Can someone understand your professional brand within 10 or 15 seconds of looking at your resume? That should be your goal, and a headline, objective statement, or summary will help you do that. Many resume experts suggest a punchy headline, a short phrase that describes your career goals, achievements or something unique to your career story. For example, if you are a Marketing Coordinator, your headline could read: “Marketing Coordinator | To-Do List Master | Team Player.” You can also write a short objective statement at the top, but keep it to two lines or less. Everyone who glances at your resume will learn not only what you do, but they’ll also gain a bit of context about what it’s like to work with you.

Skills summary: relate your core competencies to the job at hand

A recruiter shouldn’t have to search to find out what you’re good at. Your resume should include a list of relevant skills and competencies, and that list should relate directly to the job you’re applying for. Using a Skills Section draws immediate attention to them and offers a quick but clear snapshot of what you bring to the table. Sometimes this short read will provide them with enough insight to move you on to the next round.
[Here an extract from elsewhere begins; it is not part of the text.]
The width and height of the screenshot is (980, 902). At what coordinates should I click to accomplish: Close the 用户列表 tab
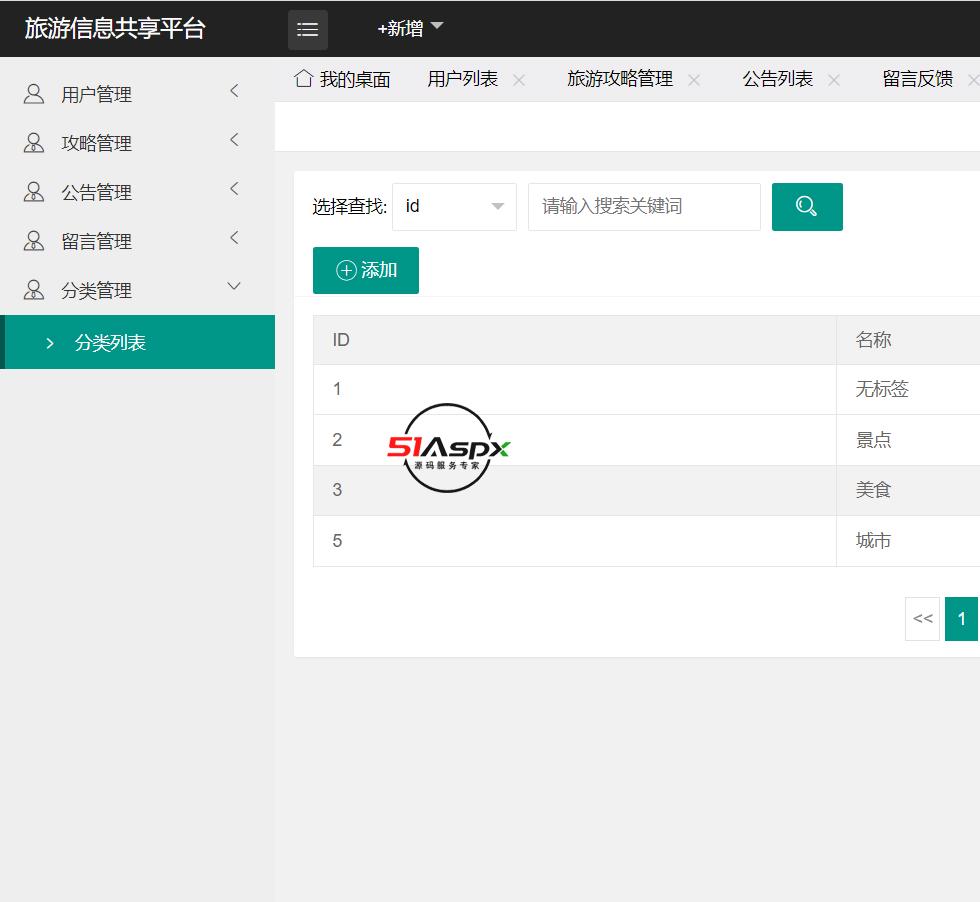(519, 80)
Describing your experience: show what you achieved

It’s important to highlight your tasks and responsibilities in your experience section, but hiring managers are most interested in what you’ve been able to get done in your work. How has your work impacted former employers in a positive way? What data can you share to back up your achievements? Job duties only get you so far. Hiring managers are looking for people to solve their problems and to bring results. So when you update your resume, refocus your experience on your top accomplishments and specific achievements to show the value you bring to the table.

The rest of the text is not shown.